The bulls bolted for the hills late last week as sharemarkets around the world fell the most since June on Friday.
Fears about a rate rise from the Fed, weak news from economies in Europe and the US over the week and a sharp sell off in bonds crunched European and US markets on Friday night.
That was after the Australian market fell on Thursday and Friday, sending the ASX 200 lower for the week, with a fall of 1.5% to come today after a 79 to 80 point slide in futures market trading on Friday night.
North Korea’s its fifth and largest nuclear test didn’t help confidence as markets in Asia adjusted to better than expected trade and inflation figures from China late last week (and the possibility of more to come tomorrow).
Eurozone shares fell 1.1% on Friday and the US S&P 500 lost 2.5% as bond yields rose further in response to Fed member warnings about waiting too long to raise interest rates.
These comments came on the back of the European Central Bank leaving monetary policy unchanged at its Thursday meeting.
Over the week, Japanese shares (up 0.2%) and Chinese shares (up 0.1%) saw small gains, the sharp rise in bond yields on Friday saw Eurozone shares drop 1% and US shares 2.4% lose for the week.
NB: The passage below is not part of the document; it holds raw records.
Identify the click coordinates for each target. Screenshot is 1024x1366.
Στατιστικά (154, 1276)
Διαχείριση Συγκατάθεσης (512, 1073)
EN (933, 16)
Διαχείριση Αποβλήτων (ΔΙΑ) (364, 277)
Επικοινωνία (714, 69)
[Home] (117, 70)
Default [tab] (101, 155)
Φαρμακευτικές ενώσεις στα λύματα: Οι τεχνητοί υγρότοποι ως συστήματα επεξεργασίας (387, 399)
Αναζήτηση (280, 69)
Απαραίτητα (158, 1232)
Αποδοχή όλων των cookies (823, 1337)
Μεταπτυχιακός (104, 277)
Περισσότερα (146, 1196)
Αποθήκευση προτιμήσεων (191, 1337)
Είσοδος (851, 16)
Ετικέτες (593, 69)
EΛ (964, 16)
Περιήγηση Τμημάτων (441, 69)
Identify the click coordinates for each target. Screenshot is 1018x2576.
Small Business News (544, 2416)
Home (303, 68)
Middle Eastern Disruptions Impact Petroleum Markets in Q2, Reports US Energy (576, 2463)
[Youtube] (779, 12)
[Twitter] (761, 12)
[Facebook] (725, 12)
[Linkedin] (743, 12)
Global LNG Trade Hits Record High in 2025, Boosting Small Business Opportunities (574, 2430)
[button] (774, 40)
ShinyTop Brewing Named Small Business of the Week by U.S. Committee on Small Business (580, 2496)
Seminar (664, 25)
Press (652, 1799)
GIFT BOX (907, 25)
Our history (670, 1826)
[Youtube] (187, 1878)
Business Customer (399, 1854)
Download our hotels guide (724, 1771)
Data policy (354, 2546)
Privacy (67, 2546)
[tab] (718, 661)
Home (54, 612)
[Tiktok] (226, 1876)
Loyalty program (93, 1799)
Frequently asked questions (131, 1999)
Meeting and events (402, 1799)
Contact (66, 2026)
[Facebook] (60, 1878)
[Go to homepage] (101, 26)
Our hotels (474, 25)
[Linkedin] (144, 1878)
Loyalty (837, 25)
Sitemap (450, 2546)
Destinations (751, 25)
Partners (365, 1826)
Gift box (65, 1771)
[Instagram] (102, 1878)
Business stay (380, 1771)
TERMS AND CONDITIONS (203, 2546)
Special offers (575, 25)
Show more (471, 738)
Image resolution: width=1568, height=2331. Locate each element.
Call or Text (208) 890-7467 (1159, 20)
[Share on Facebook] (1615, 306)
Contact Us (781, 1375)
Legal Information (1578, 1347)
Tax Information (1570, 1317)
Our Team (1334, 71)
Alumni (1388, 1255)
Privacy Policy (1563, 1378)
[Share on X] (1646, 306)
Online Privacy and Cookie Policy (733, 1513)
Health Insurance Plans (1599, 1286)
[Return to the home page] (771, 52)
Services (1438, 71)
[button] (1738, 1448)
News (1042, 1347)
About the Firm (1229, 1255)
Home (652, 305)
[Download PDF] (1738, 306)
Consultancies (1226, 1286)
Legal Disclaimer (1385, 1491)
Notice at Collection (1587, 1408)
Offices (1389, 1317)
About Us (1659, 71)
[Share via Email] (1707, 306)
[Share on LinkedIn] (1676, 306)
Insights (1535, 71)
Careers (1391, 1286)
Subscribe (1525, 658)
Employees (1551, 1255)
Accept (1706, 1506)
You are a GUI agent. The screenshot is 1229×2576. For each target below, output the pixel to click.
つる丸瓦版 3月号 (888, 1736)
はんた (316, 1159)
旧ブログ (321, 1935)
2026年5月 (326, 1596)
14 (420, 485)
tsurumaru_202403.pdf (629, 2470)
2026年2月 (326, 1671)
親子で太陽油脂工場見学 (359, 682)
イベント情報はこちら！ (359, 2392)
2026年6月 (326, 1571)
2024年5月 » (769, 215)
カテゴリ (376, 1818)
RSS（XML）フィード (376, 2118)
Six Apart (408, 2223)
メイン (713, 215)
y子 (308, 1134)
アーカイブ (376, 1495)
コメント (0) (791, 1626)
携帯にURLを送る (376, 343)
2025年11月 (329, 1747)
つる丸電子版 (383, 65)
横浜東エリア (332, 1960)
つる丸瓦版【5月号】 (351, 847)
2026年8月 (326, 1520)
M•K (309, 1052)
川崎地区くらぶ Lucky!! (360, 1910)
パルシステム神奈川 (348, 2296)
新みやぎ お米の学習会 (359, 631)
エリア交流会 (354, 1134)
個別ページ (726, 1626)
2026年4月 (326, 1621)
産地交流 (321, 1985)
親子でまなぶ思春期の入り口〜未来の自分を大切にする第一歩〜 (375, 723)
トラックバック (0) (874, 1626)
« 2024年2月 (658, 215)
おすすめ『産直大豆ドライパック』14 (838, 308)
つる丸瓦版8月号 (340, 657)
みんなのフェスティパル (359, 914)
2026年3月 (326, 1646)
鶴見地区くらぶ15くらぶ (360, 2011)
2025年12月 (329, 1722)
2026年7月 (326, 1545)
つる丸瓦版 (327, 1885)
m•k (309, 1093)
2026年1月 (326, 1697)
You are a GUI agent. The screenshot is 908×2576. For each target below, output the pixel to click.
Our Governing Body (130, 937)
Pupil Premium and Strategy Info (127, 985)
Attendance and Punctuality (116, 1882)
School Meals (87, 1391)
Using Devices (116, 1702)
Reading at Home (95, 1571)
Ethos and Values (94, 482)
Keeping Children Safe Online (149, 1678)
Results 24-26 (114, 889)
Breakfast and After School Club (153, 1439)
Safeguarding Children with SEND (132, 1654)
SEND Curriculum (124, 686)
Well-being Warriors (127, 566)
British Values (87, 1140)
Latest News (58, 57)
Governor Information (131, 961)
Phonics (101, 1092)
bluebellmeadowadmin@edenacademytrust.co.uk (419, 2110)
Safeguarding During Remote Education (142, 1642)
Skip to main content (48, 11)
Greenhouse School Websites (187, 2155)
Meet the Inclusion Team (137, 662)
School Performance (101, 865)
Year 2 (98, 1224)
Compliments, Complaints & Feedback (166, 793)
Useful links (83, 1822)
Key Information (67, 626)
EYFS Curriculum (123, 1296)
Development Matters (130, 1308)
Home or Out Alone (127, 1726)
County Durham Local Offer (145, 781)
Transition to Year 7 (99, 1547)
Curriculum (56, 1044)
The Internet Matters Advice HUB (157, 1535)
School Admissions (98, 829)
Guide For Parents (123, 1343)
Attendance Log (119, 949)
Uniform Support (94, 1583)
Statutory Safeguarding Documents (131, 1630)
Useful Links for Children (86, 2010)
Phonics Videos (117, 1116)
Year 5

Australian bond yields helped drag down Australian shares by 0.6%. On Wall Street, the Dow Jones fell 394.46 points, or 2.13%, to 18,085.45, the S&P 500 lost 53.49 points, or 2.45%, to 2,127.81 and the Nasdaq dropped 133.58 points, or 2.54%, to 5,125.91.
It was the second-largest weekly drop for the Dow this year, and the largest for the S&P 500 since early February.
MSCI’s global stocks index dropped 2.1%, the most for any day since the aftermath of Britain’s decision to leave the European Union on June 23.
In Asia-Pacific shares outside Japan fell 1.4% after touching a 13-month high on Thursday!
Emerging market stocks fell 1.9%.
The S&P 500 fell 2.4% last week, the Dow dropped 2.2% in its worst week since January, while the Nasdaq slid 2.4%.
All three major Wall Street Indexes closed at their intra day low, pointing to another weak start tonight.